WebSphere Application Server & Liberty

 View Only

JSR-352 (Java Batch) Post #166: Kubernetes Jobs – One Pod, One Record?

By David Follis posted Thu January 13, 2022 08:56 AM

This post is part of a series delving into the details of the JSR-352 (Java Batch) specification. Each post examines a very specific part of the specification and looks at how it works and how you might use it in a real batch application.

To start at the beginning, follow the link to the first post.

The next post in the series is here.

This series is also available as a podcast on iTunesGoogle PlayStitcher, or use the link to the RSS feed

Last week we talked about letting Kubernetes Jobs default to just one pod with one success.  This time we’ll look at making use of the spec.completions configuration to deliberately run the ‘job’ more than once.

Ok, so we aren’t really running the job more than once.  We’re running the command that is specified in the YAML more than once.  We use the completions configuration to tell Kubernetes how many successful completions we need in order for the job to finish.

Say what?  I have to run the job multiple times successfully for the job to succeed?  No, just the command.  The set of successful commands is the job.  Think of each execution of the command as one pass through a loop.  Think of this Kubernetes Job as a single chunk step job from Jakarta Batch.

The pod will get spun up and run the command you specify which does one instance of the thing you want done.  Maybe it reads a single record from an input file and process it.  If it works, the command completes successfully.  Then we go around again.  Until we’ve processed spec.completions number of records successfully.

That’s a bit odd too.  You’d need to know how many records you had to process up front.  And if you specify that number as the number of successful completions then you must successfully process them all.  A failure won’t count so you’d have to try again with that record to finish. 

And it isn’t an “at least” count.  If you’ve got 1000 records and figure 950 successes is enough, it will get to 950 and stop whether there are still 50 records to go or not.  Of course, if you’re just working off some backlog that would be ok.  Every time this Job is run, we process N records.  As long as there are least N records to process (probably more if you allow for failures) then it would probably be ok. 

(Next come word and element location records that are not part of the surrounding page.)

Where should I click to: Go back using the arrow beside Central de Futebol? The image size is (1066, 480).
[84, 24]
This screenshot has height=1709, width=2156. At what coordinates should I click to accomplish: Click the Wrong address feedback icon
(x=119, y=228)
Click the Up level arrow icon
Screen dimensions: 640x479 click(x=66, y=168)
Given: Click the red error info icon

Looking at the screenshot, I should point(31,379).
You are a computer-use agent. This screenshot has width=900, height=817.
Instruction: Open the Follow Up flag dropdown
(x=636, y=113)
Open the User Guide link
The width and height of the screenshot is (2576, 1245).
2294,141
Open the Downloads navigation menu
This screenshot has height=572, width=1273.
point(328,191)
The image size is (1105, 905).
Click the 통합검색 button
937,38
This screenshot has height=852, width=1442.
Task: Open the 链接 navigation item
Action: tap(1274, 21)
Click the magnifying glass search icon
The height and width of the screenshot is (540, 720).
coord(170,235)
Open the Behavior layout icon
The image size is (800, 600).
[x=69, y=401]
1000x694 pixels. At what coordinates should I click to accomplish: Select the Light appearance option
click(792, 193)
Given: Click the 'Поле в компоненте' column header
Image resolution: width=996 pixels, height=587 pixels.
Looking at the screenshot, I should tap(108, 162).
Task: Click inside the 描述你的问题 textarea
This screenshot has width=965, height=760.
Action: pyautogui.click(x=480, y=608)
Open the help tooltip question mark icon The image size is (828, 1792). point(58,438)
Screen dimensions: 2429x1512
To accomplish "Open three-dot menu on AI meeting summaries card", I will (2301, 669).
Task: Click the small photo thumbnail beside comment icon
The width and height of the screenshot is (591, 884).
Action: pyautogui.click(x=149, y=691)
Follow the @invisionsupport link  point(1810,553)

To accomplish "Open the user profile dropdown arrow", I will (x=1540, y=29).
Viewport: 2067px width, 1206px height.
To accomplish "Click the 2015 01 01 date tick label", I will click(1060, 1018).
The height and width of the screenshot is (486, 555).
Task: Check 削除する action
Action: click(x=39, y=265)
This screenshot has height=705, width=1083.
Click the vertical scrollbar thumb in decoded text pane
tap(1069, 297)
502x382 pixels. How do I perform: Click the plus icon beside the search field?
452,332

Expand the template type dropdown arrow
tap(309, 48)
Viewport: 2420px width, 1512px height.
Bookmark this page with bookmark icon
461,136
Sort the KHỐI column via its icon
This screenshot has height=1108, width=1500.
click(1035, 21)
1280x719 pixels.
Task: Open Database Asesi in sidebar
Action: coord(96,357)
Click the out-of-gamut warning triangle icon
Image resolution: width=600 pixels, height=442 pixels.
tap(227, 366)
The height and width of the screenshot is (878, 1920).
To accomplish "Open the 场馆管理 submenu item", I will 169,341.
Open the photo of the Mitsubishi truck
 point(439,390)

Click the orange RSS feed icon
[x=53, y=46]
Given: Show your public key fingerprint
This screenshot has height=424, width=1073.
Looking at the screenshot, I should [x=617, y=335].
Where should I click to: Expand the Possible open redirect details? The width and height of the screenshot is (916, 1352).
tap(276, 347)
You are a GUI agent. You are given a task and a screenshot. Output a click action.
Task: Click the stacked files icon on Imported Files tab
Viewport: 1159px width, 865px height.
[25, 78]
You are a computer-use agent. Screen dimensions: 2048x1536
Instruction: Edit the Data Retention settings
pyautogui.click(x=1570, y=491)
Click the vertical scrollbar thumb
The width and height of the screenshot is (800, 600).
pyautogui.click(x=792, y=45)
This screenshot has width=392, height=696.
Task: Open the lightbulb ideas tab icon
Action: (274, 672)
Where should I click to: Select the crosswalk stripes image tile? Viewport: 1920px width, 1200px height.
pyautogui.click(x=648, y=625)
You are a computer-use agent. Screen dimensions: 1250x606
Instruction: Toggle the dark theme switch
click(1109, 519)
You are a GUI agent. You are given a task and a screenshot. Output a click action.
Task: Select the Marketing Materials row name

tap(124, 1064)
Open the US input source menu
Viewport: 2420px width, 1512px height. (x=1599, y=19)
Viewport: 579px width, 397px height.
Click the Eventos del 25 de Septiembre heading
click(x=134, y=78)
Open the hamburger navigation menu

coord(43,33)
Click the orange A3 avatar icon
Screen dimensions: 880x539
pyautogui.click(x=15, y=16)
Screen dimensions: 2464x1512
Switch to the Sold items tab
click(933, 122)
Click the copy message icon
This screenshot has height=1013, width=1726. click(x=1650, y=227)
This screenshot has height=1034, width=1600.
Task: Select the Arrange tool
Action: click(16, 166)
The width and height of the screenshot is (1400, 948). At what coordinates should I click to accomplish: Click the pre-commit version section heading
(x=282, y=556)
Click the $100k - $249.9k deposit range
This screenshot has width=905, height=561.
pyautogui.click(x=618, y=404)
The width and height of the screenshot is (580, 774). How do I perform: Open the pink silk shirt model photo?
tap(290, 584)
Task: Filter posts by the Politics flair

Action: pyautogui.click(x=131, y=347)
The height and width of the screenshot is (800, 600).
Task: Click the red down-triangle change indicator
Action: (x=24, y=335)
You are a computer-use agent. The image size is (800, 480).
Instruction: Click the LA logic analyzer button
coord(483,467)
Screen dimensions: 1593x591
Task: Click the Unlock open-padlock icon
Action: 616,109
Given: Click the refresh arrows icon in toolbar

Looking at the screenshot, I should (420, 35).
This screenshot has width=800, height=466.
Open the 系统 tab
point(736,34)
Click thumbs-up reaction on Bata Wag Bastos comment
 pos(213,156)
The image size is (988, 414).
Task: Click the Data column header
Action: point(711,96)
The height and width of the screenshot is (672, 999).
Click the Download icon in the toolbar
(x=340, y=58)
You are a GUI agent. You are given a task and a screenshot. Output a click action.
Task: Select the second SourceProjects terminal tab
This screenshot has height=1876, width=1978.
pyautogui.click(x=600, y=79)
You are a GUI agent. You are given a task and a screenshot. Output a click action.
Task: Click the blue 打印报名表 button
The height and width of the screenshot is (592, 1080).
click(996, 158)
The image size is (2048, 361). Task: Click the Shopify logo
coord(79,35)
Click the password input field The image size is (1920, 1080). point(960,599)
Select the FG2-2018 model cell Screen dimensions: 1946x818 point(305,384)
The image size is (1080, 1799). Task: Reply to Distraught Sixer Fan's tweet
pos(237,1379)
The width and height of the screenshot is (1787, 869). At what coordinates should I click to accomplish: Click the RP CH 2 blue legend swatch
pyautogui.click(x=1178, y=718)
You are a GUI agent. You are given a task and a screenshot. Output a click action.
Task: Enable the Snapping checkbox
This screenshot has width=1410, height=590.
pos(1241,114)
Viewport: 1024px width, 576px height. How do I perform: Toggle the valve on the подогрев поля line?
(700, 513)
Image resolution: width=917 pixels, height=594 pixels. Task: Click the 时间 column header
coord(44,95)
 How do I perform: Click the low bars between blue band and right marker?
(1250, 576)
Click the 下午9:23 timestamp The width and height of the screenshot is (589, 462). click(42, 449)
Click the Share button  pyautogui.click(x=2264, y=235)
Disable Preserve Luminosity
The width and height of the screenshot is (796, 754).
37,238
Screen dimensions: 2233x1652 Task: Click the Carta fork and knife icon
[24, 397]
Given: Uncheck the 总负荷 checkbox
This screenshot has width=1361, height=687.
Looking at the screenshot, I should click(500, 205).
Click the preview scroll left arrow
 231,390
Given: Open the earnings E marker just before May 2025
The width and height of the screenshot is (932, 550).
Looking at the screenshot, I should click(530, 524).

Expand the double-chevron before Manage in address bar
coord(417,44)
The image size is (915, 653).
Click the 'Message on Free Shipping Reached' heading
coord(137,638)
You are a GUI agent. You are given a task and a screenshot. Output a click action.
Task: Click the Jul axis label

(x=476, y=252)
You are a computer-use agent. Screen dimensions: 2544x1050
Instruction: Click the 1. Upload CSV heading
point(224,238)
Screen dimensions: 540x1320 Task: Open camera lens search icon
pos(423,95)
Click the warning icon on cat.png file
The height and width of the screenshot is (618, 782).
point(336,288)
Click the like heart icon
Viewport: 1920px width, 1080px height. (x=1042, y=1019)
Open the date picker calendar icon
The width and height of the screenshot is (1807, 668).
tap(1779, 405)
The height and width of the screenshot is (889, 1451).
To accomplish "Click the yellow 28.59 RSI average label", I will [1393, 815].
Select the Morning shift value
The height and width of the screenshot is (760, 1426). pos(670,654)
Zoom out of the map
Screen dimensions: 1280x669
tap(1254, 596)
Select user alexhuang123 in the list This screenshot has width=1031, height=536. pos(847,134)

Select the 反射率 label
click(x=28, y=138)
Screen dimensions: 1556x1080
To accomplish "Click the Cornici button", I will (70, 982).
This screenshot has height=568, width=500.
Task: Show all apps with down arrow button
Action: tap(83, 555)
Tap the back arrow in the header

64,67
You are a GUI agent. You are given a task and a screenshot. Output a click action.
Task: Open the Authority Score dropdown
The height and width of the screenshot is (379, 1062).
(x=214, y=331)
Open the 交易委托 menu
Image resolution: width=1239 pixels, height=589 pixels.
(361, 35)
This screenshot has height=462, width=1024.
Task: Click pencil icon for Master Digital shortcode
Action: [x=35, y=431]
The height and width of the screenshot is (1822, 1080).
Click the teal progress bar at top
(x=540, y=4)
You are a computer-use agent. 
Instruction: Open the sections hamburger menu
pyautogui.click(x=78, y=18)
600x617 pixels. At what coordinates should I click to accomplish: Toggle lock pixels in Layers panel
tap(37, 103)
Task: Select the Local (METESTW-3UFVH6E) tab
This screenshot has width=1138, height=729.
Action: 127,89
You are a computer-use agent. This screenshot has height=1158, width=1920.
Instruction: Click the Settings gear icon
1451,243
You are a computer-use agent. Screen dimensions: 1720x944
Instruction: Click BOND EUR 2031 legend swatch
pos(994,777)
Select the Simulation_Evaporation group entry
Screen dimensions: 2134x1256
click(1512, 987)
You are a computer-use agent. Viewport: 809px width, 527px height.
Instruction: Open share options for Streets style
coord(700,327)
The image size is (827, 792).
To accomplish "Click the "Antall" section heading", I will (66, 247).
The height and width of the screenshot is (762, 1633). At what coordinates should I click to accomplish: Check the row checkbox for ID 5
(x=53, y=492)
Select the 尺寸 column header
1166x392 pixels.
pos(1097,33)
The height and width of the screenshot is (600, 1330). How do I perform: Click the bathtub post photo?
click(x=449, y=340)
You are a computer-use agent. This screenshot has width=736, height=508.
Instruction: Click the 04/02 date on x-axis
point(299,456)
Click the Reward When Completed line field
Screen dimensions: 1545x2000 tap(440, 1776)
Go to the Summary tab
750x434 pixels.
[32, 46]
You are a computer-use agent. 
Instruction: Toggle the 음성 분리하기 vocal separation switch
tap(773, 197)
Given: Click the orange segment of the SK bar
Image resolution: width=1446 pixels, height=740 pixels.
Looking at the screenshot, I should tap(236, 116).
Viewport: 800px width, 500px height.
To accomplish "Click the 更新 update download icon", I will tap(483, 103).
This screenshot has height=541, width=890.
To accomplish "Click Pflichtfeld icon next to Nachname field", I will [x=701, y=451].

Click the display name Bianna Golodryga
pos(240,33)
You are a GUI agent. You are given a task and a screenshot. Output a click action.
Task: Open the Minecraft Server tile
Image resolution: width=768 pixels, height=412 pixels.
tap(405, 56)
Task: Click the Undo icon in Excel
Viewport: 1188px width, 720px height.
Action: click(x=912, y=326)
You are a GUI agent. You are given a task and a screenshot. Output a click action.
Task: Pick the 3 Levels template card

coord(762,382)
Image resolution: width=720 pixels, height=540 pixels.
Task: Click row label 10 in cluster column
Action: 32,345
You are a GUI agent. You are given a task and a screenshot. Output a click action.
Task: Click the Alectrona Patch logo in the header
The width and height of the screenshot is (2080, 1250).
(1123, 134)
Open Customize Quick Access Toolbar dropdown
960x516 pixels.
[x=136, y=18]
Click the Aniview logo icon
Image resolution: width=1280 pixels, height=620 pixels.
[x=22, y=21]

I think this feels a little quirky because I’m trying to force this into what I think of as a ‘job’.  Maybe you wouldn’t use this to process records.  Maybe it just does something and after it has done that successfully 5 times (or whatever) that’s good enough.  Maybe your job has a list of 100 people it can notify about something, and it needs to successfully notify 10 of them.  Each execution of the command to do the notification gets a name from a list and gives it a try.  Once you’ve successfully notified 10 people you’re done.  You don’t care which ten you got.  Something like that perhaps.

Regardless, it is an interesting model.